Podany fragment:

Hulkenberg nie rezygnuje
Nico Hulkenberg jest bliski objęcia posady kierowcy rezerwowego w jednym z zespołów F1.

Po utracie miejsca w Renault, w zeszłym roku Hulkenberg był trzykrotnie wzywany przez Racing Point do zastąpienia niedysponowanych Sergio Pereza i Lance’a Strolla.
Oczekuje się, że w sezonie 2021 zostanie potwierdzony w roli rezerwowego w Mercedesie, również z tymi samymi obowiązkami w ich klienckiej ekipie Aston Martin. Mówi się też o McLarenie, który wrócił do współpracy z niemieckim producentem jeśli chodzi o dostawy jednostek napędowych.
Niemiec dodatkowo podjął się roli eksperta w Servus TV, która nabyła prawa do transmitowania F1.
- Można pogodzić rolę kierowcy rezerwowego i komentatora telewizyjnego, w przeciwnym razie byśmy o tym nie rozmawiali - przekazał Hulkenberg. - Jeśli chodzi o pracę, jako kierowca, wszystko wygląda pozytywnie. Jesteśmy bliscy sfinalizowania tego. Nie będzie to jednak pełen etat, dlatego łatwo połączyć to z moimi obowiązkami w Servus TV.

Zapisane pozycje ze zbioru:
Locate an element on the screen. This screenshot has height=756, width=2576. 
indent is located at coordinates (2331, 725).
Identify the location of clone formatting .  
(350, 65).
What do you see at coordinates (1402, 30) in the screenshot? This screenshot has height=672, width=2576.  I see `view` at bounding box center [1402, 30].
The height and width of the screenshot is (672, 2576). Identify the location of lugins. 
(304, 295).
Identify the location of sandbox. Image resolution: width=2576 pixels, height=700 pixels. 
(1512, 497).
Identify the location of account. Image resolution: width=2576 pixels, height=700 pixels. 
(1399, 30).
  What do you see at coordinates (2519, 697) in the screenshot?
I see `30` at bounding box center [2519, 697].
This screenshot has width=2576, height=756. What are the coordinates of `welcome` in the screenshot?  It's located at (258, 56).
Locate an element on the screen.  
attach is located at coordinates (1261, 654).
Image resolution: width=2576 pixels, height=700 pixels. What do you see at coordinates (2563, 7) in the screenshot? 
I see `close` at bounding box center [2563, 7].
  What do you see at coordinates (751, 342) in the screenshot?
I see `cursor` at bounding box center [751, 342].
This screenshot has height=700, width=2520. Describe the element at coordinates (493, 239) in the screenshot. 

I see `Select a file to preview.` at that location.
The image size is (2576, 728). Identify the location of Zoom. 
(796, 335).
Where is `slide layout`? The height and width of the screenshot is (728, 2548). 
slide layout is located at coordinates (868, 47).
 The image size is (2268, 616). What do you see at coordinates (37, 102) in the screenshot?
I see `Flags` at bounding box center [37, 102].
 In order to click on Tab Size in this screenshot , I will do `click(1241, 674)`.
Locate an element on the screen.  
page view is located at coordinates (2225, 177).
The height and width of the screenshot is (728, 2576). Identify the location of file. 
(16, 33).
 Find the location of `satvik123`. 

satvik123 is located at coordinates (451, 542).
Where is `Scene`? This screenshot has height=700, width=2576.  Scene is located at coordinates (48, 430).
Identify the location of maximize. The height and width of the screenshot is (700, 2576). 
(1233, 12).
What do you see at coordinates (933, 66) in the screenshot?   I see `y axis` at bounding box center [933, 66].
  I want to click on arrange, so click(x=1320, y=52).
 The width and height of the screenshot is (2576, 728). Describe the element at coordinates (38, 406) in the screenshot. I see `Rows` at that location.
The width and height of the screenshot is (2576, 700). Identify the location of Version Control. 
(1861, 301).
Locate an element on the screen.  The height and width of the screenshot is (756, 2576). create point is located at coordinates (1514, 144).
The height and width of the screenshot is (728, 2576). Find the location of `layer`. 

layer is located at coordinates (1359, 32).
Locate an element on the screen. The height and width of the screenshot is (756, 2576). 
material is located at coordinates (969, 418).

Krótkie zadanie 1: Ile razy w zeszłym roku Racing Point wzywał Hulkenberga do zastąpienia kierowców według tekstu o Hulkenbergu?
Krótkie zadanie 2: Zwróć bez zmian wiersze rekordów, zaczynając od pierwszego wiersza rekordów i kończąc na wierszu zawierającym "In order to", włącznie z nim.

Odpowiedź 1: Trzykrotnie.

Odpowiedź 2:
Locate an element on the screen. This screenshot has height=756, width=2576. 
indent is located at coordinates (2331, 725).
Identify the location of clone formatting .  
(350, 65).
What do you see at coordinates (1402, 30) in the screenshot? This screenshot has height=672, width=2576.  I see `view` at bounding box center [1402, 30].
The height and width of the screenshot is (672, 2576). Identify the location of lugins. 
(304, 295).
Identify the location of sandbox. Image resolution: width=2576 pixels, height=700 pixels. 
(1512, 497).
Identify the location of account. Image resolution: width=2576 pixels, height=700 pixels. 
(1399, 30).
  What do you see at coordinates (2519, 697) in the screenshot?
I see `30` at bounding box center [2519, 697].
This screenshot has width=2576, height=756. What are the coordinates of `welcome` in the screenshot?  It's located at (258, 56).
Locate an element on the screen.  
attach is located at coordinates (1261, 654).
Image resolution: width=2576 pixels, height=700 pixels. What do you see at coordinates (2563, 7) in the screenshot? 
I see `close` at bounding box center [2563, 7].
  What do you see at coordinates (751, 342) in the screenshot?
I see `cursor` at bounding box center [751, 342].
This screenshot has height=700, width=2520. Describe the element at coordinates (493, 239) in the screenshot. 

I see `Select a file to preview.` at that location.
The image size is (2576, 728). Identify the location of Zoom. 
(796, 335).
Where is `slide layout`? The height and width of the screenshot is (728, 2548). 
slide layout is located at coordinates (868, 47).
 The image size is (2268, 616). What do you see at coordinates (37, 102) in the screenshot?
I see `Flags` at bounding box center [37, 102].
 In order to click on Tab Size in this screenshot , I will do `click(1241, 674)`.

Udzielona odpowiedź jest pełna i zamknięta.